Within the records below, filter for lines carrying the word "agent" and copy them.

[Collected data entries]
━━━
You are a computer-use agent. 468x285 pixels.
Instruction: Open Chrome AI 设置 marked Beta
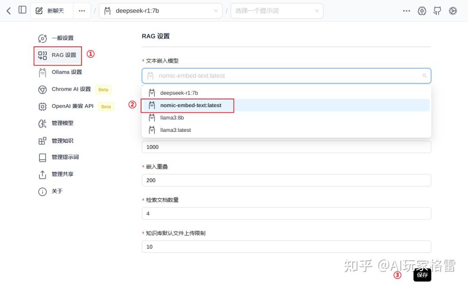click(x=71, y=89)
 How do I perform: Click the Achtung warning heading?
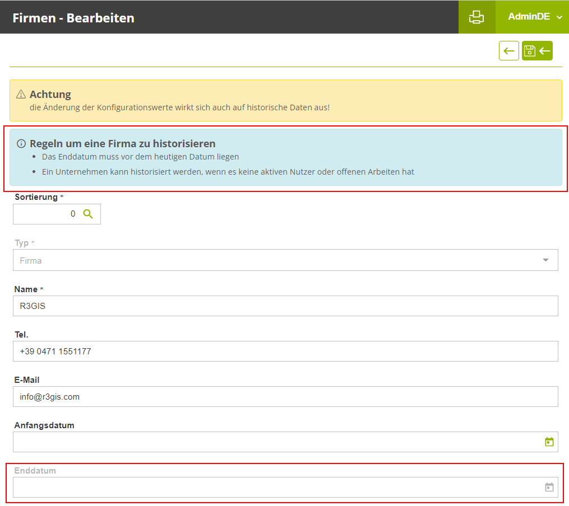point(50,94)
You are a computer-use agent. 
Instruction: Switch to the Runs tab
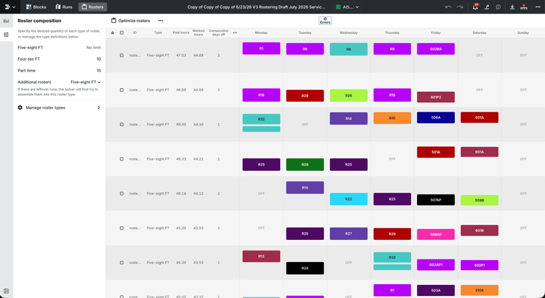point(64,7)

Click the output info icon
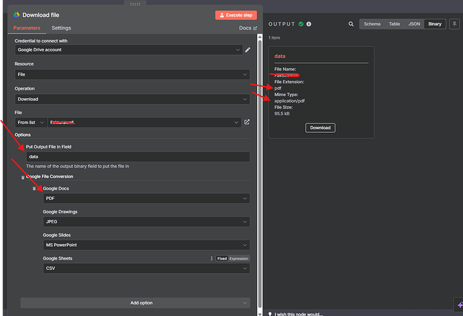click(309, 24)
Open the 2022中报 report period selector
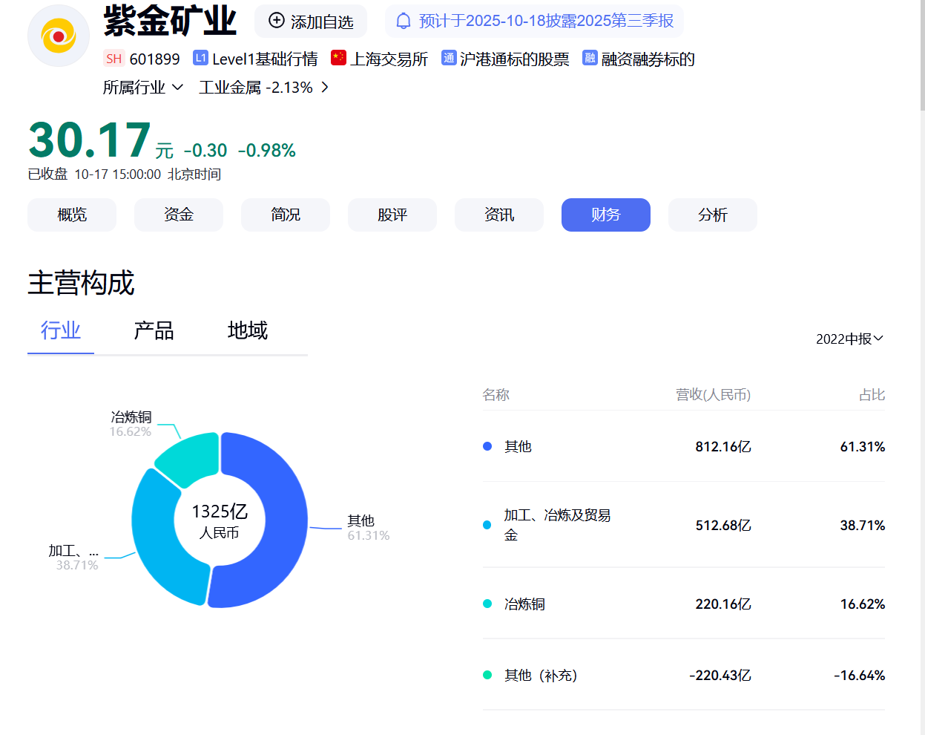The image size is (925, 735). (849, 339)
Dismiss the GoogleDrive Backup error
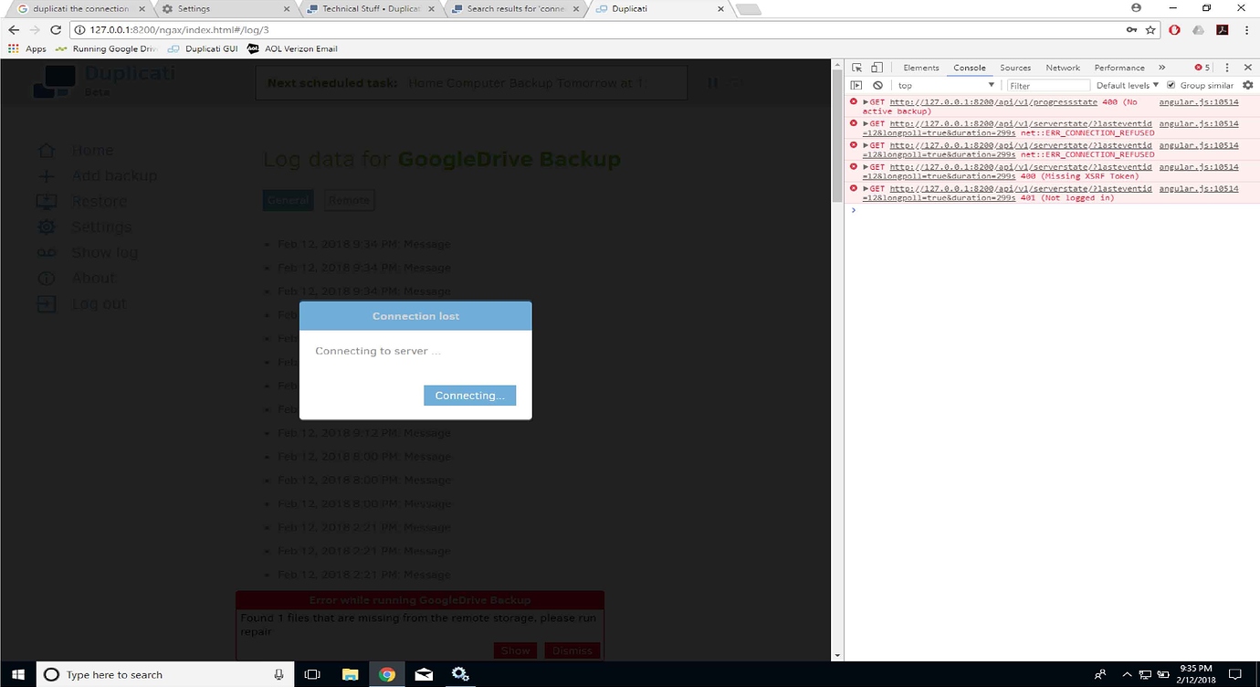Viewport: 1260px width, 687px height. (x=572, y=650)
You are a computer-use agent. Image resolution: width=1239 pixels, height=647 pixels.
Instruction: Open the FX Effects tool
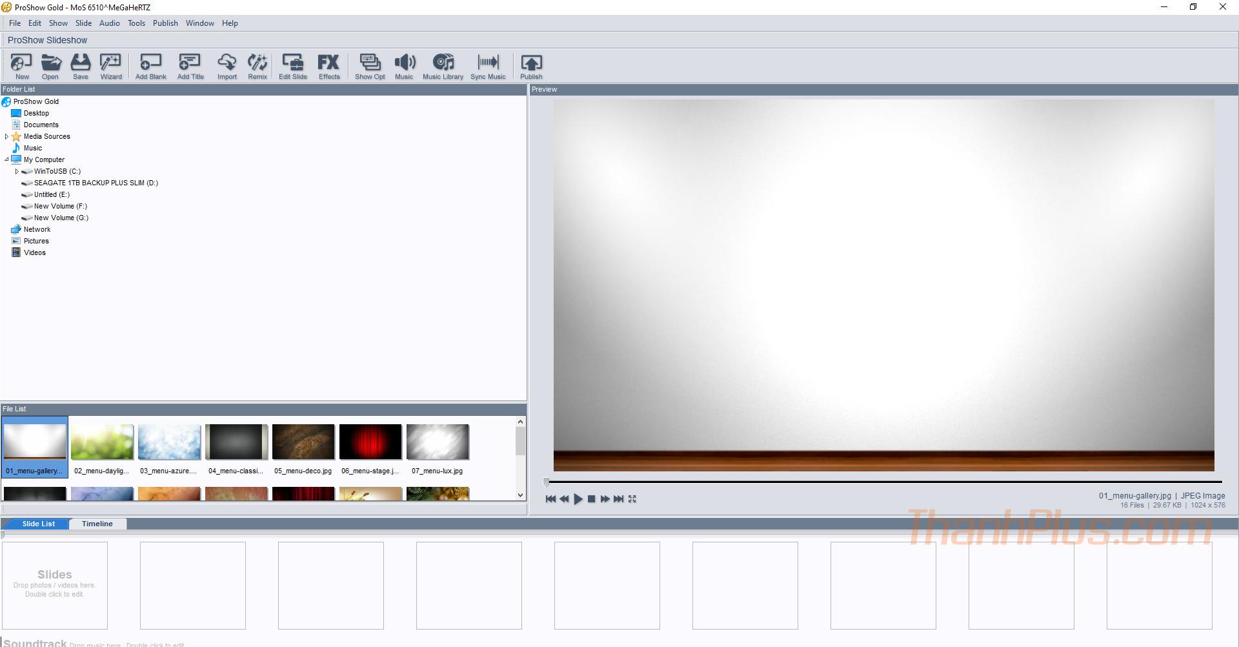[x=328, y=67]
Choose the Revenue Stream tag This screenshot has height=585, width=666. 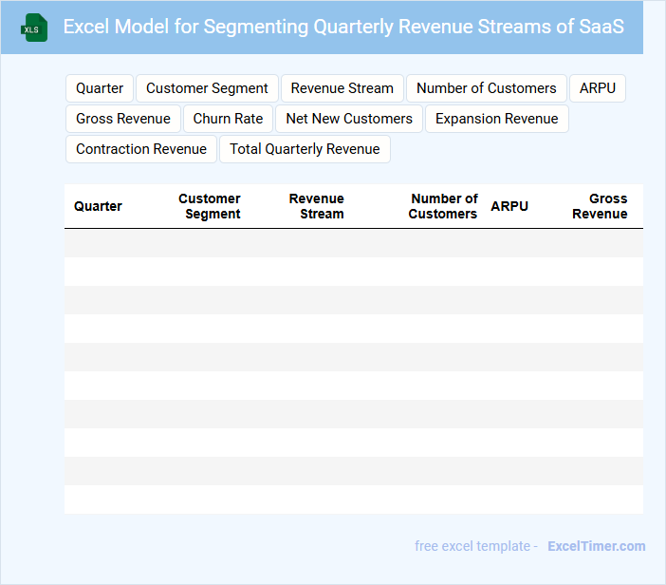(x=342, y=88)
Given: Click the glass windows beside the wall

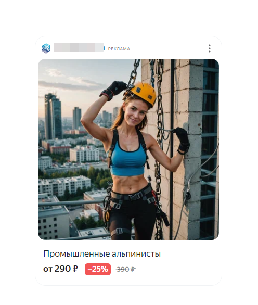Looking at the screenshot, I should [210, 148].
━━━
**Task answer:**
You are a computer-use agent. 468x285 pixels.
You are a computer-use agent. 
You are a computer-use agent. Image resolution: width=1239 pixels, height=647 pixels.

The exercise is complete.